1. Kailash Prasad 2.Mr Abhishek Sanghi-Guide

  1. M.Tech, Department of EE, Jagan Nath University, jaipur

  2. Professor, Department of EE, Jagan Nath University, jaipur

Abstract-This paper briefly describes limitations of present Deviational settlement mechanism. To achieve the target of market development and maintaining grid discipline, it suggests alternatives of deviational settlement Frequency Variation Index (FVI) based Deviation settlement system, balancing market to handle Deviation settlement and VOLL pricing of UI beyond limiting points.

Index Term-Scheduled Injection/Drawl, Frequency Variation Index (FVI), Deviation settlement Mechanism, Value of Loss Load (VOLL)


    The unscheduled interchange (UI) mechanism introduced in Indian power sector with the implementation of Availability Based Tariff (ABT) in January, 2000 remains a widely debated issue. Its effectiveness as a tool for maintaining grid discipline has become questionable since last 3-4 years especially since enhancement of Deviation settlement rate to Rs. 18 per unit brought almost no change in grid operation parameters.

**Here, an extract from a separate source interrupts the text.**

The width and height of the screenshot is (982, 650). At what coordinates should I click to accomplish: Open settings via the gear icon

    The other challenge to Deviation settlement mechanism came from increasing cost of short term power rates both in bilateral transaction and power exchange collective transaction. The well intended and expressed target of Central Electricity Regulatory Commission to keep the rate of short term power transaction low became difficult because UI rate has become benchmark price for this transaction.

    It has been observed that the use of Deviation settlement as trading mechanism by some constituents had resulted in the condition that energy transaction volume under Deviation settlement had increased to 1.73% of total transactions , while the collective transaction at Power Exchange remained as low as 2.78%. The critical mass of trading volume necessary for the success of power exchange does not appear to be achievable in near future. This is hampering power market development.

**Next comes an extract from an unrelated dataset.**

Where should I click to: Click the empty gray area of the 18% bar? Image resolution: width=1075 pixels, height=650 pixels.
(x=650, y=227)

    The use of Deviation settlement to gain profit at the cost of customer dissatisfaction by certain DISCOMs may soon become a cause of litigation because it is difficult to ascertain whether a feeder has been switched off to earn Deviation settlement during peak hours or it is genuine fault on feeder or under frequency rotational load shedding to help the grid.

    The figure below shows the prices at a power Exchange during the month of March-14

    Further a Plot of Frequency during 1-3-14 to 7-3-14 shows that Frequency still goes below 49.8 and above 50.2Hz

    .This is purely because of load generation mismatch that requires strong deviation settlement machnism.

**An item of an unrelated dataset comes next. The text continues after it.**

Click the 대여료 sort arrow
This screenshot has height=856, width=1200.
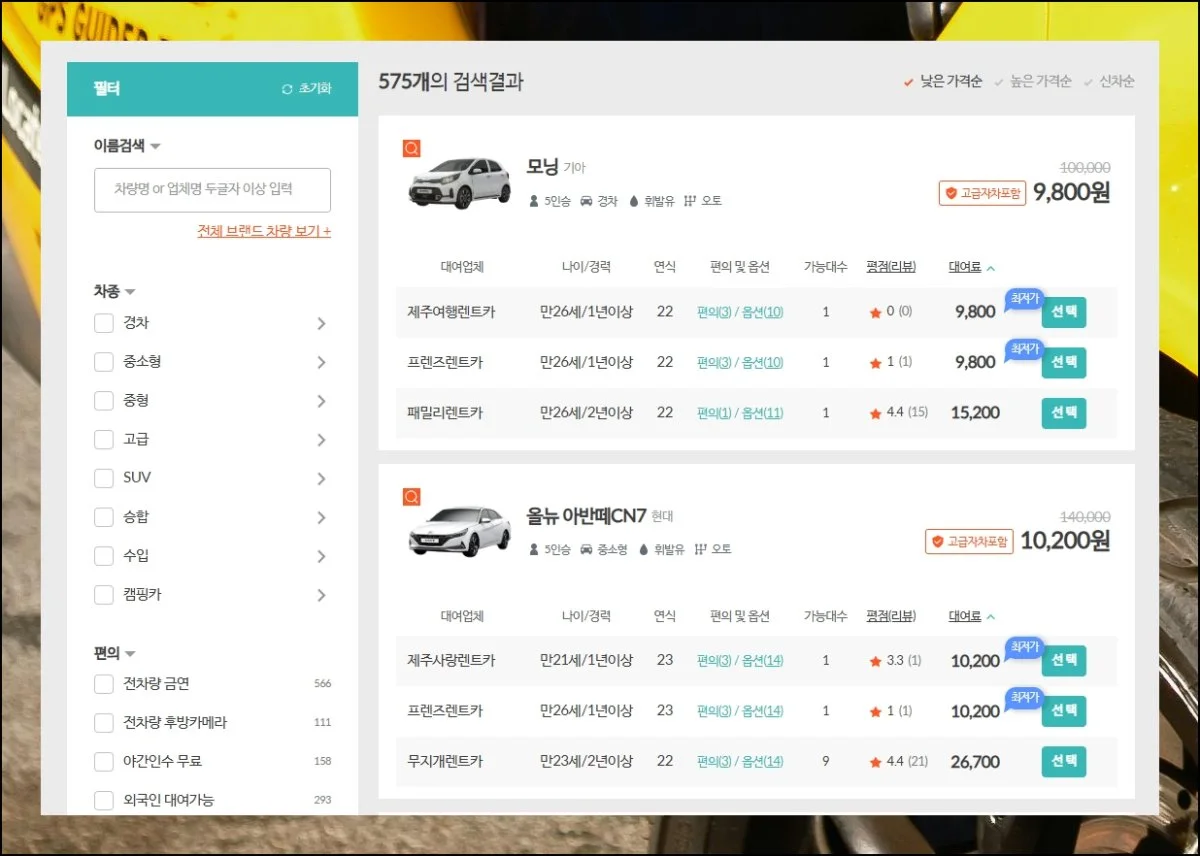click(990, 266)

    The comfort to system operator through ABT & Deviation settlement mechanism i.e. of schedule based dispatch has also gone because as many as 99 message of grid indiscipline had to be issued to an over drawing constituent in a single month.

    These challenges raise question about suitability of Deviation settlement mechanism in Indian scenario of power shortages. We briefly discuss approaches as a solution to existing situation


    The Pricing of imbalance transaction using Deviation settlement ceiling rate is based on system marginal cost or SMC. In Electrical industry the marginal cost of extra output (SMC) is defined as the after price of the highest cost generator which is currently running. This cost can be inferred from data on system configuration. The concept taken from countries where the currently running generator or other costly generator can come and fulfill this new demand .What happened in India that there is not sufficient generation margin is available, (as indicated earlier RLNG & Diesel can not fulfill this extra demand) hence this additional demand can be served only through sub frequently operation indicating demand more than generation.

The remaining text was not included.